# First chair carving & a mango table



## pastryguyhawaii (Jun 29, 2009)

I posted these in the chainsaw section but thought I'd put them here, too. The chair was carved from a single piece of ohia. The mango table was cut from ground level on a odd shaped mango tree I cut down. It was also the smelliest wood I've yet to cut. A bit barnyardish.


----------



## carvinmark (Jun 29, 2009)

Cool stuff and great ideas.


----------



## pastryguyhawaii (Jun 29, 2009)

carvinmark said:


> Cool stuff and great ideas.



Thank-you. I find carving to be a lot of fun. I've already started another chair and will try to improve on what I don't like about the first. I don't know if doing those amazing carvings like you do is in me but you have to start somewhere.


----------



## carvinmark (Jun 30, 2009)

pastryguyhawaii said:


> Thank-you. I find carving to be a lot of fun. I've already started another chair and will try to improve on what I don't like about the first. I don't know if doing those amazing carvings like you do is in me but you have to start somewhere.

== Set problem ==
Write the next part of the forum thread about the carved ohia chair and the mango table, picking up right after the last quoted reply.

== Data shown ==

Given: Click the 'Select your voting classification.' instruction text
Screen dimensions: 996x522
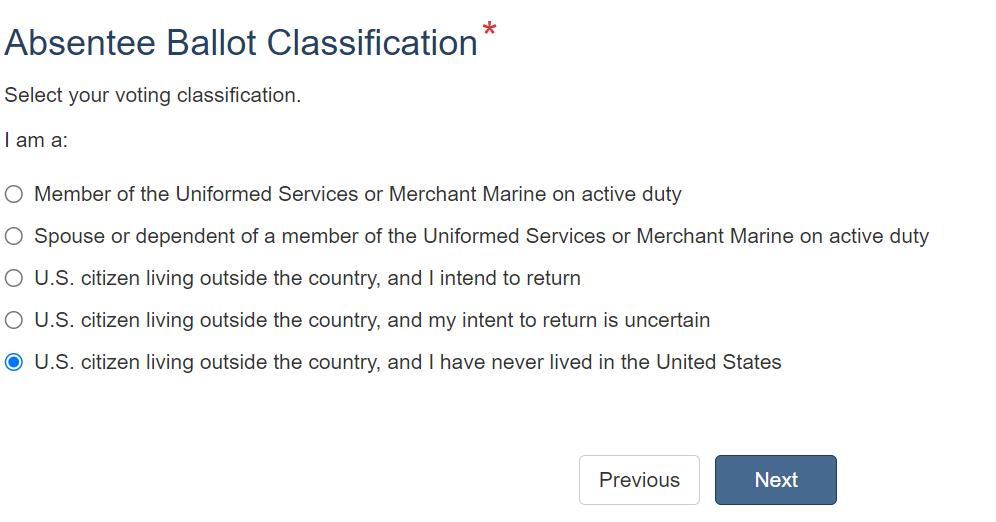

== Output ==
Well thank you. We all start somewhere and I think you have a good start happening.


----------



## TraditionalTool (Jul 1, 2009)

Looks GREAT!


----------



## lumberjackchef (Jul 13, 2009)

pastryguyhawaii said:


> I posted these in the chainsaw section but thought I'd put them here, too. The chair was carved from a single piece of ohia. The mango table was cut from ground level on a odd shaped mango tree I cut down. It was also the smelliest wood I've yet to cut. A bit barnyardish.


 Man that color is intense, love the unique shapes in your furniture! But my smell-a-vision is broken:hmm3grin2orange:, when you say smelliest describe that for us a little. What kinda smell does it have exactly. Does it actually have the same fragrance as the fruit?


----------



## pastryguyhawaii (Jul 13, 2009)

lumberjackchef said:


> Man that color is intense, love the unique shapes in your furniture! But my smell-a-vision is broken:hmm3grin2orange:, when you say smelliest describe that for us a little. What kinda smell does it have exactly. Does it actually have the same fragrance as the fruit?



Thank-you. This was my first experience with mango so I don't know if all fresh cut has that smell. It smelled just like a barnyard (with cows). It was very sappy wood and the smell went away as it dried but it was pretty strong for a while.


----------



## lumberjackchef (Jul 13, 2009)

What kinda finish is on the chair?


----------



## pastryguyhawaii (Jul 14, 2009)

lumberjackchef said:


> What kinda finish is on the chair?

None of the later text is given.